13.1. Infatti la Corte d’Appello ha ritenuto la perdita dell’indennità aggiuntiva sulla base della complessiva e coerente ricostruzione dell’organizzazione familiare procedendo alla valutazione di tutti gli elementi probatori emersi e raccolti in giudizio senza che, in proposito, il ricorrente abbia indicato elementi contrari che giustifichino la critica qui formulata.
14. Il secondo motivo di ricorso è inammissibile per difetto di specificità.

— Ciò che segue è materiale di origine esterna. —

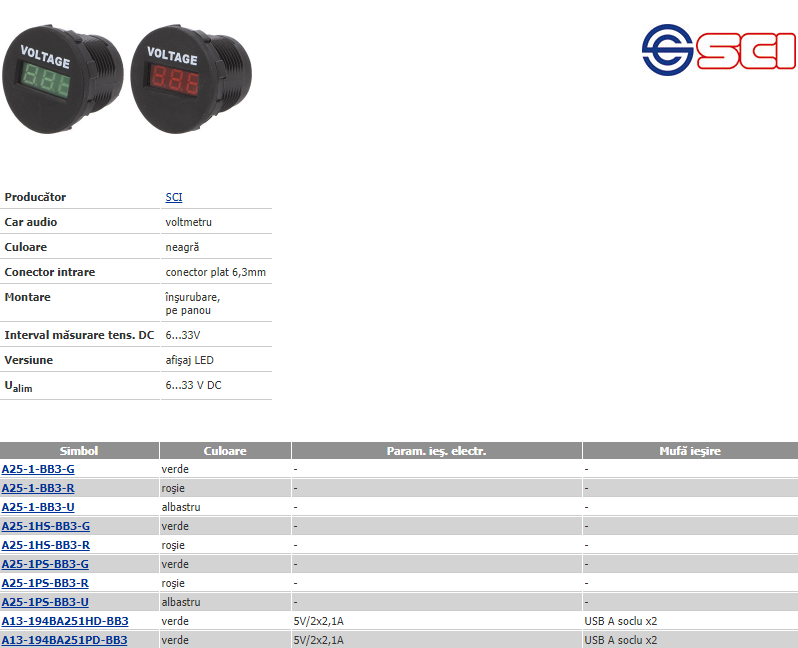Open product A25-1-BB3-U

pyautogui.click(x=38, y=507)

Come rilevato dalla controricorrente e non contestato dal ricorrente non vi è stato omesso esame di fatto dedotto ma statuizione di rigetto per irrilevanza della richiesta svolta dal ricorrente all’udienza del 30.1.2024, irrilevanza ai fini della decisione con la quale, peraltro, lo stesso non si confronta, limitandosi a riformulare la richiesta sotto la veste di omesso esame di fatto che neppure illustra rispetto alla necessaria decisività.
15. Il ricorso va, quindi, respinto.
16. In applicazione del principio di soccombenza, il ricorrente è condannato alla rifusione delle spese di lite a favore della controricorrente nella misura liquidata in dispositivo.
17. Sussistono i presupposti processuali per il versamento – ai sensi dell’art. 13, comma 1-quater, del D.P.R. 30 maggio 2002, n. 115 -, da parte del ricorrente, di un ulteriore importo a titolo di contributo unificato pari a quello previsto per l’impugnazione.
La Corte rigetta il ricorso e condanna il ricorrente alla rifusione delle spese di lite a favore della controricorrente che liquida in Euro 2400,00 per compensi, oltre alle spese forfettarie nella misura del 15 per cento, agli esborsi liquidati in Euro 200,00, ed agli accessori di legge.
Ai sensi dell’art. 13 comma 1-quater del D.P.R. n. 115 del 2002, inserito dall’art. 1, comma 17 della L. n. 228 del 2012, dà atto della sussistenza dei presupposti per il versamento, da parte del ricorrente principale dell’ulteriore importo a titolo di contributo unificato pari a quello dovuto per il ricorso principale, a norma del comma 1-bis, dello stesso articolo 13 .
In caso di diffusione del presente provvedimento si omettano le generalità e gli altri elementi identificativi a norma dell’art.52, comma 2, D.Lgs. 196/2003.
Così deciso in Roma, il 18 giugno 2025.
Depositato in Cancelleria l’ 8 settembre 2025.